_设定任务_
从下方列表中含有“The image size is (703, 372).”的那一行起，逐字摘录各行，摘到含有“(x=615, y=257)”的那一行为止，首尾两行都要包括。

已存储的数据条目:
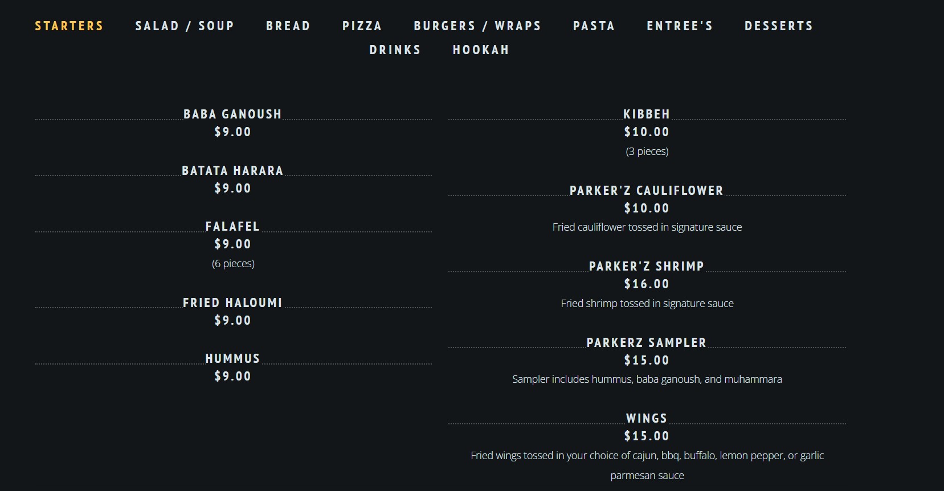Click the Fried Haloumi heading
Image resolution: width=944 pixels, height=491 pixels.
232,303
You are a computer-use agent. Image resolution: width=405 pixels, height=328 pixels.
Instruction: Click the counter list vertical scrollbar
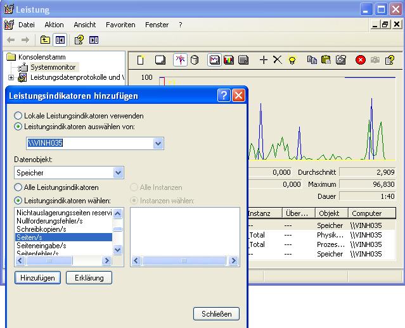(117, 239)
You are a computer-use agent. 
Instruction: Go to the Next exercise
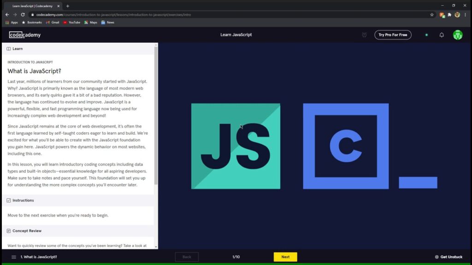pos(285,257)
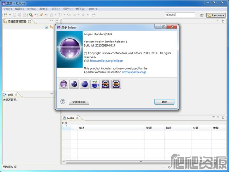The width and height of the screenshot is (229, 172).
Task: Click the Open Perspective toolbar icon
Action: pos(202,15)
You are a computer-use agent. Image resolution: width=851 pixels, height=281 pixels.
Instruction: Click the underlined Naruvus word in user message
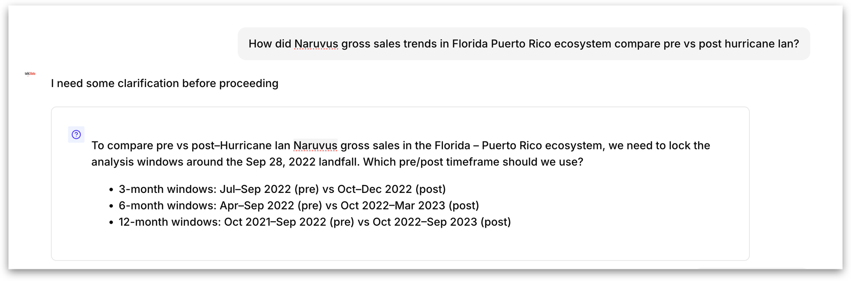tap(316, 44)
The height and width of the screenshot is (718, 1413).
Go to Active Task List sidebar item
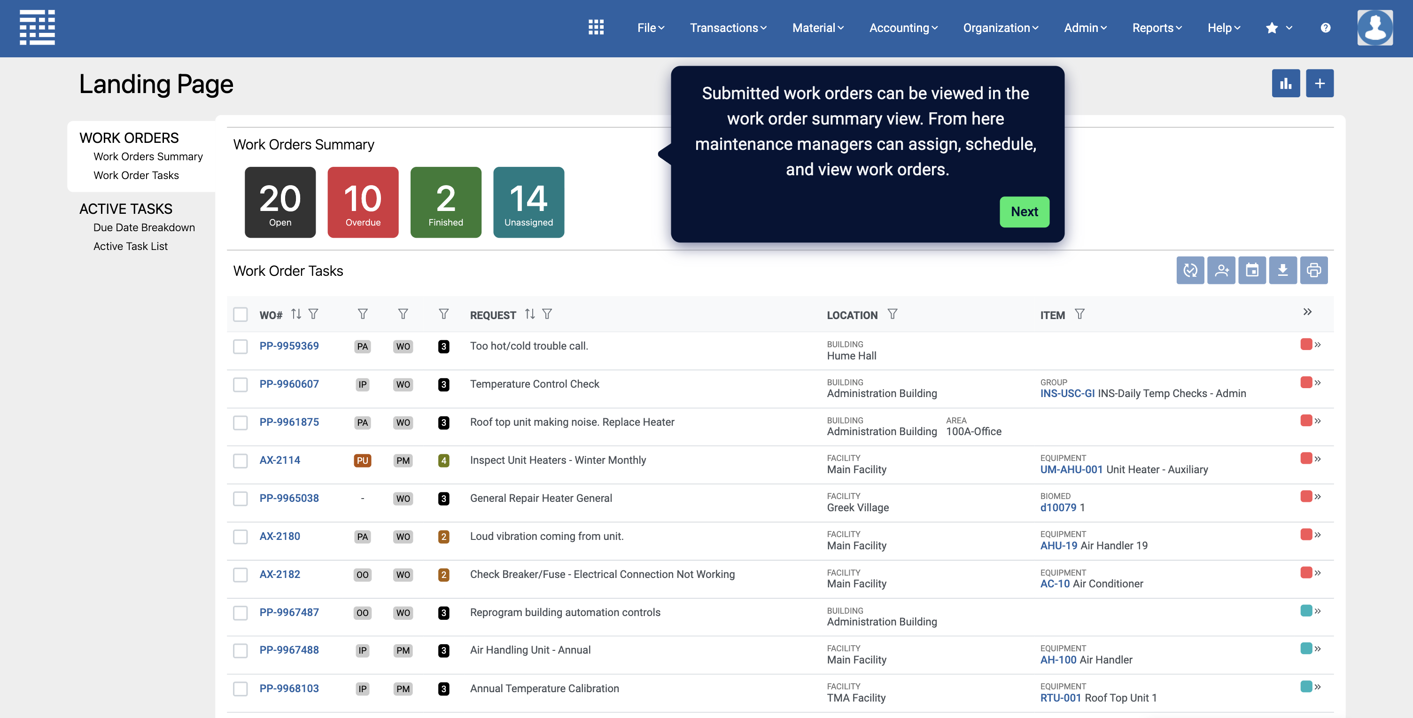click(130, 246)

* * *

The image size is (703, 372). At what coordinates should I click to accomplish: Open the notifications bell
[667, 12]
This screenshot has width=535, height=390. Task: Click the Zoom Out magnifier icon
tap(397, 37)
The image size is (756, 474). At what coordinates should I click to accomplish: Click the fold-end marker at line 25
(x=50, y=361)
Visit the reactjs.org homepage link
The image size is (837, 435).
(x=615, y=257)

_完成练习_
The image size is (703, 372). At what coordinates should I click to accomplish: Open the notifications bell
[667, 12]
This screenshot has width=535, height=390. Task: Click the Zoom Out magnifier icon
tap(397, 37)
The image size is (756, 474). At what coordinates should I click to accomplish: Click the fold-end marker at line 25
(x=50, y=361)
Visit the reactjs.org homepage link
The image size is (837, 435).
(x=615, y=257)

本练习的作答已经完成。